Should I assign a ref or a copy to a value returning function?

Question

We have a bunch of value returning functions:

Foo function_1(){
    Foo f;
    // ...
    return f;
}

Bar function_2(){
    Bar b;
    // ...
    return b;
}

Baz function_3(){
    Baz b;
    // ...
    return b;
}

I'm using them to create instantiations of local variables:

void example(){  
    //...
    const auto foo = function_1();
    //...
    const auto bar = function_2();
    //...
    const auto baz = function_3();
}

However, my teammates keep asking me to convert all my instantiations to use &:

void example(){  
    //...
    const auto& foo = function_1();
    //...
    const auto& bar = function_2();
    //...
    const auto& baz = function_3();
}

The rationale for doing this seems to match the following question:
Why not always assign return values to const reference?

I understand that auto& x = and auto x = are asking for two different things, and the behavior might be different based on the implementation of the function.

That being said, I'm looking for clarification about the differences (if any) when choosing to do this on value returning functions? Is the behavior guaranteed to be the same?

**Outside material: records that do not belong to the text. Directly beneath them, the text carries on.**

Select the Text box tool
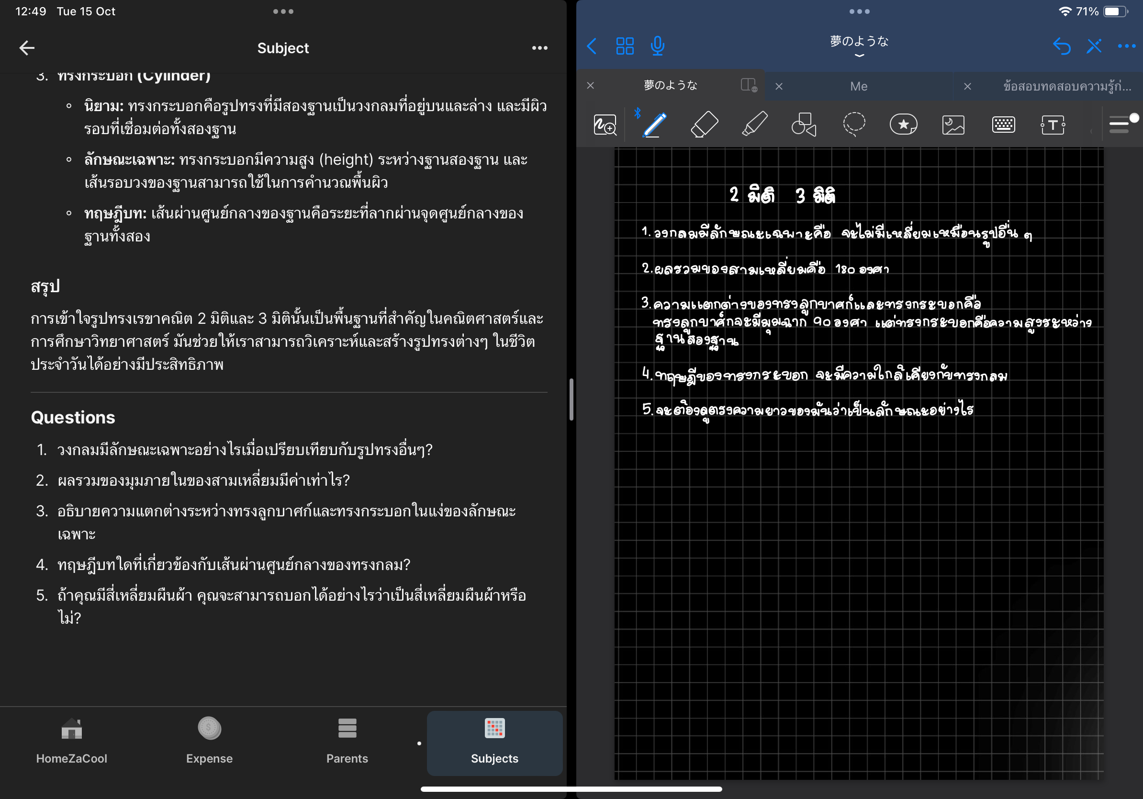The image size is (1143, 799). (1052, 125)
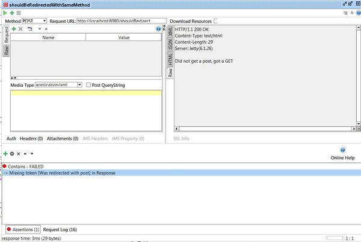Select the JSON response view tab
This screenshot has width=361, height=242.
pos(170,45)
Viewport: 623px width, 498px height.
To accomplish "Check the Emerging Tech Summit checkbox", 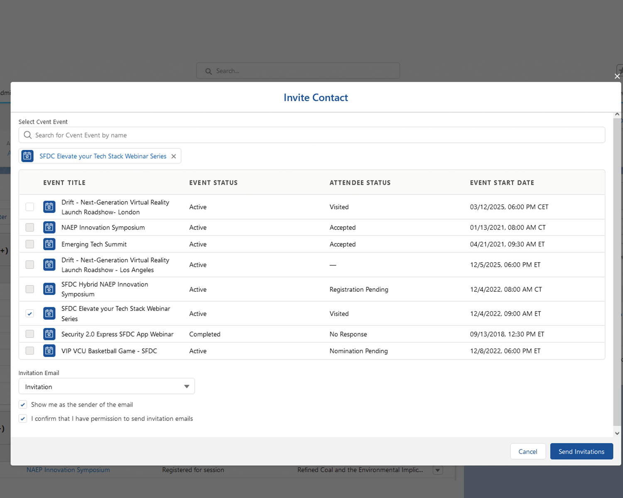I will 29,244.

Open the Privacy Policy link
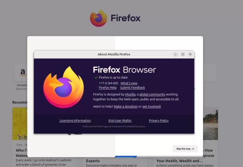click(x=159, y=121)
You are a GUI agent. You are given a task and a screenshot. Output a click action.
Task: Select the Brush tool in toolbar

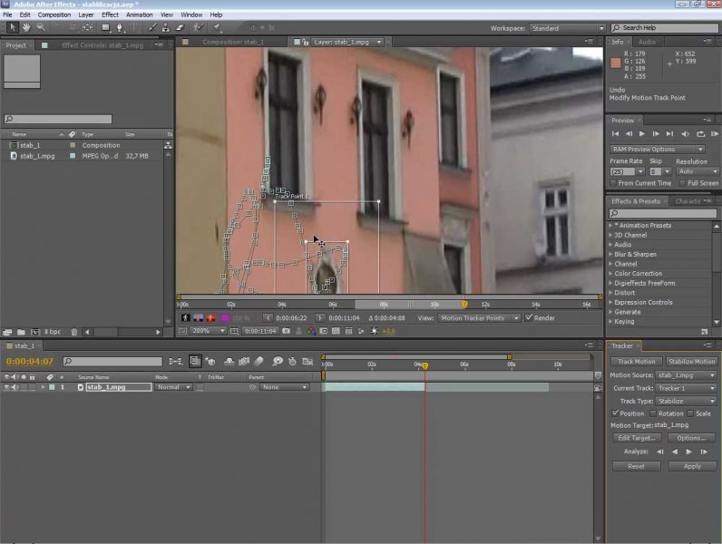[152, 28]
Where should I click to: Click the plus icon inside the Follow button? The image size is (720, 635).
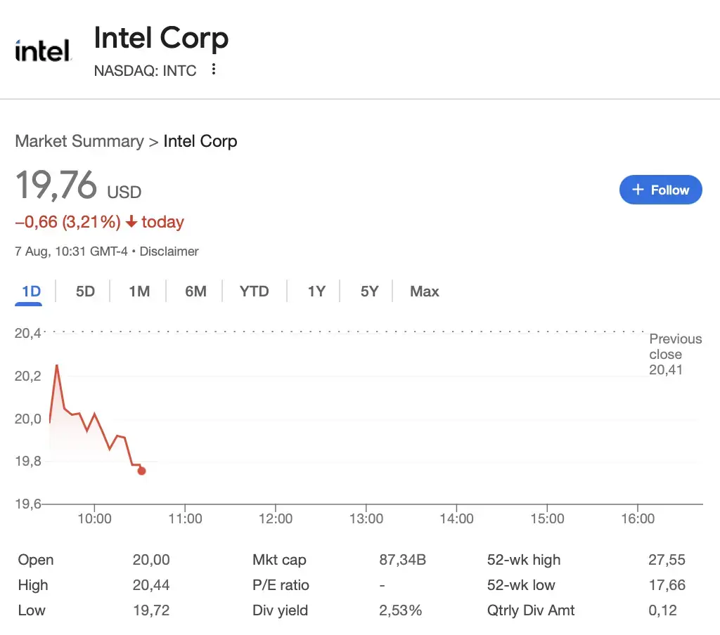(x=638, y=190)
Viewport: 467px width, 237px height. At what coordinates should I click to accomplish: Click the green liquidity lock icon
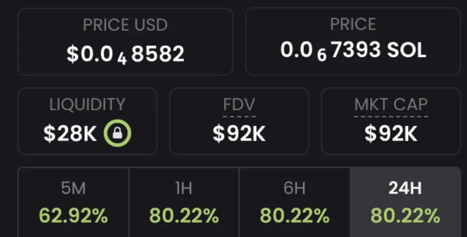(x=117, y=134)
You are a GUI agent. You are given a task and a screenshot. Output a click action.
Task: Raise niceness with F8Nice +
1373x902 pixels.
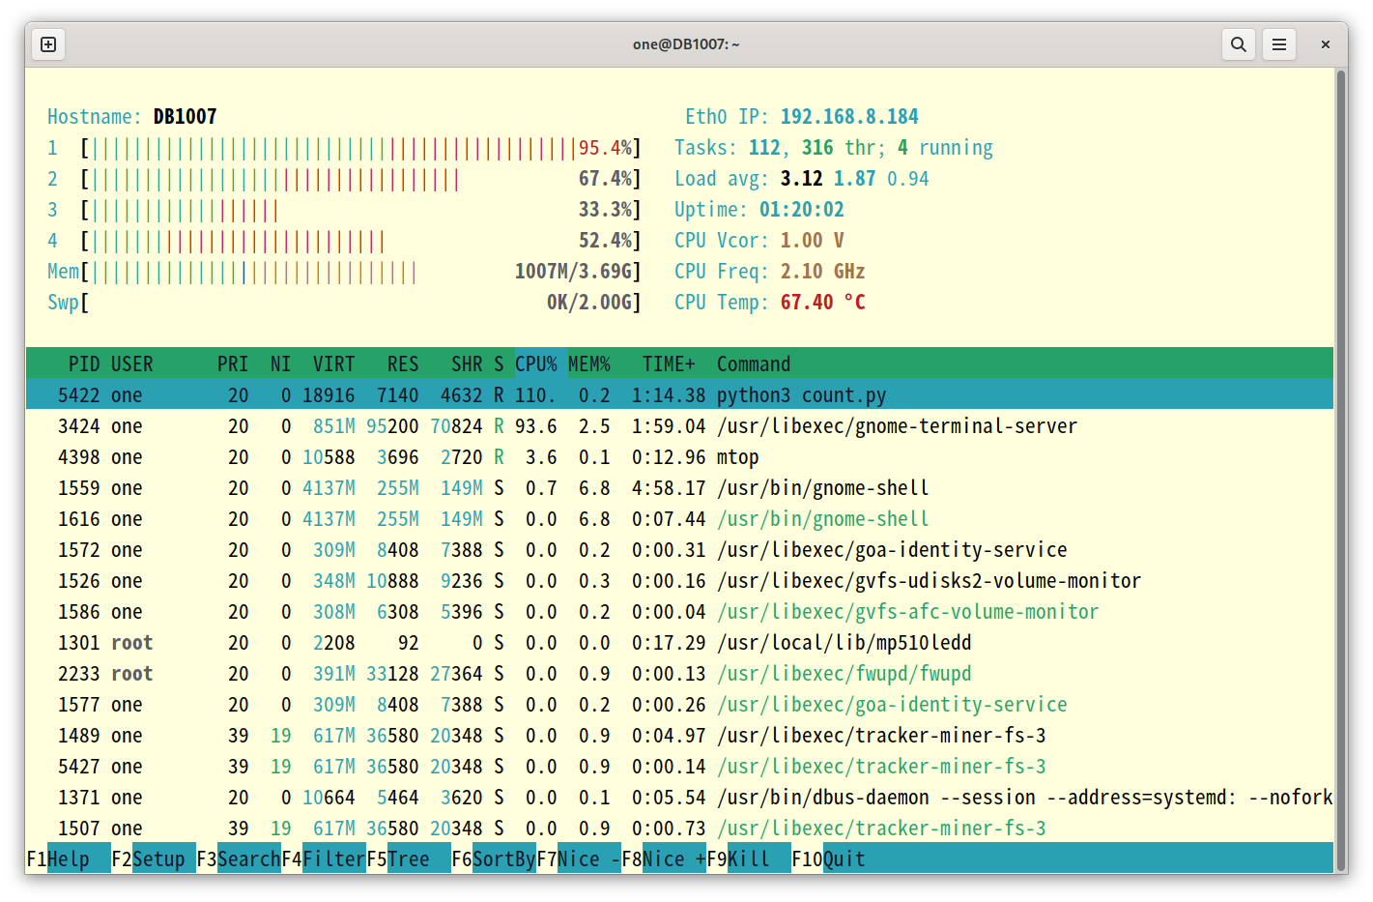(667, 858)
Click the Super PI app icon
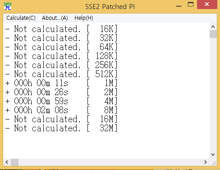This screenshot has width=220, height=170. pyautogui.click(x=8, y=6)
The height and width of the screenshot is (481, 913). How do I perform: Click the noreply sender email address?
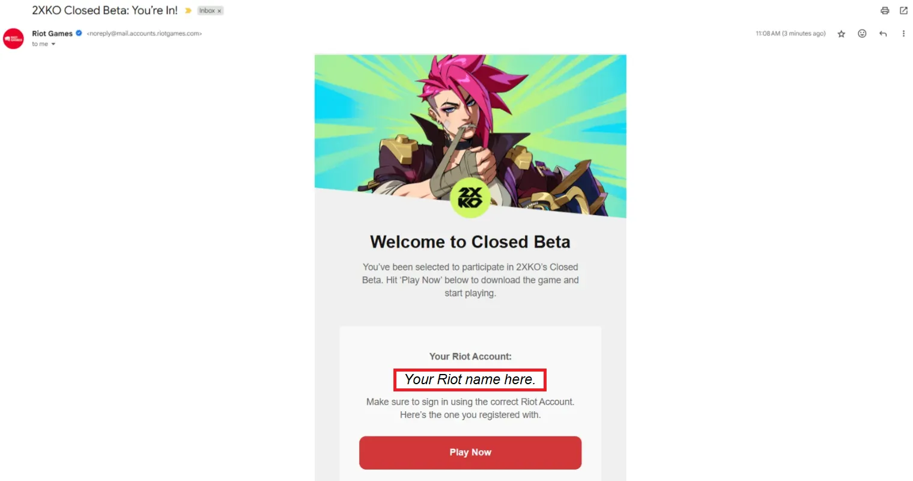pyautogui.click(x=144, y=34)
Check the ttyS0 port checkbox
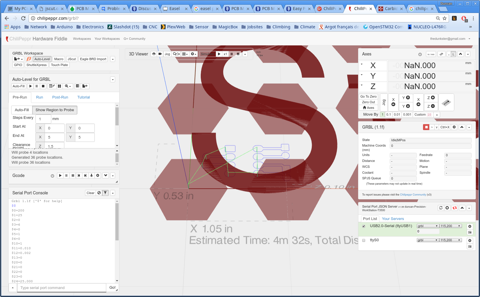Image resolution: width=480 pixels, height=297 pixels. [x=364, y=240]
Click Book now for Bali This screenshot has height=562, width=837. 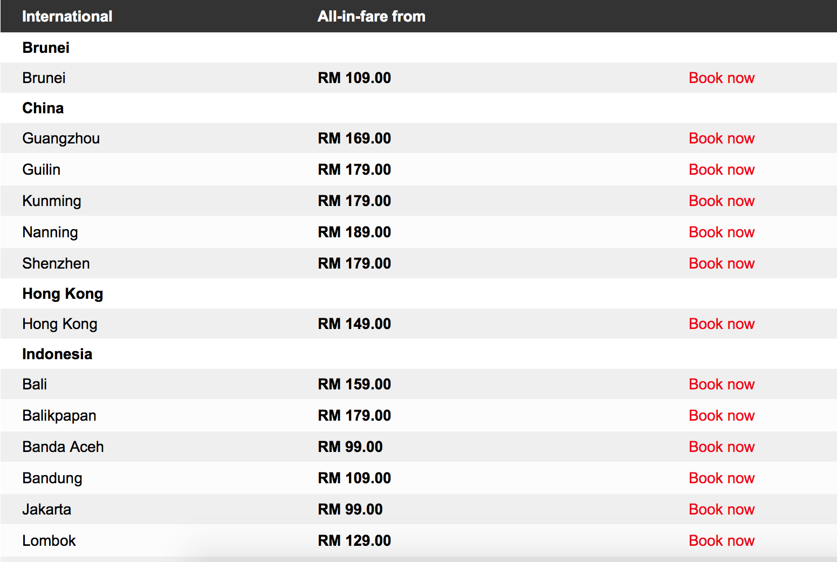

If its a value returning function how do I decide between const auto& vs const auto? (presumably the const doesn't matter here?). I couldn't find any advice about this in the C++ Core Guidelines. I'm hoping its not an opinioned question.

Answer 1

Your colleague is trying to do the compiler's job instead of trusting it, and is potentially pessimizing as a result. NRVO is very well supported, and if the functions are written with value semantics, NRVO can elide multiple copies. Binding to a reference will prevent that, since a reference variable will not satisfy the conditions for this optimization. A simple test to demonstrate:

#include <iostream>

struct Test {
    Test() { std::cout << "Created\n"; }
    Test(const Test&) { std::cout << "Copied\n"; }
};

Test foo() {
    Test t;
    return t;
}

Test bar_good() {
    const auto t = foo();
    return t;
}

Test bar_bad() {
    const auto& t = foo();
    return t;
}

int main() {
    const auto good = bar_good(); (void)good;

    std::cout << "===========\n";

    const auto& bad = bar_bad();  (void)bad;
}

Which gives the output:

Created
===========
Created
Copied

One object total when utilizing value semantics, but a redundant copy when using references. Depending on how expansive the copy (or even move) is, you could see a noticeable performance difference.

Answer 2

This is my suggestion:

If you need read-only access to the objects returned by the functions, use

const auto& foo = function_1();

If you want to be able to modify the returned objects or don't want to take the chance that the object might be deleted by some other function without your knowledge, make a copy.

auto foo = function_1();

---

Additional info in response to comments

When the following program is compiled with g++ -std=c++11 -Wall

#include <iostream>

struct Foo
{
   Foo() {}
   Foo(Foo const& copy) { std::cout << "In copy constructor\n"; }
};

Foo function_1(){
    Foo f;
    return f;
}

int main()
{
   std::cout << "-------------------------\n";
   auto f1 = function_1();
   std::cout << "-------------------------\n";
   const auto& ref = function_1();
}

I get the following output (no output from the constructor).

-------------------------
-------------------------

When the same program is compiled with g++ -std=c++11 -Wall -fno-elide-constructors

I get the following output.

-------------------------
In copy constructor
In copy constructor
-------------------------
In copy constructor

---

If a compiler does not support copy elision by default, an additional copy is made when using

auto f1 = function_1();

Answer 3

IMHO - You should return by reference when you want the thing you return to refer to an existing object. You should return by value when you want the caller to get a copy that's unrelated to some other object.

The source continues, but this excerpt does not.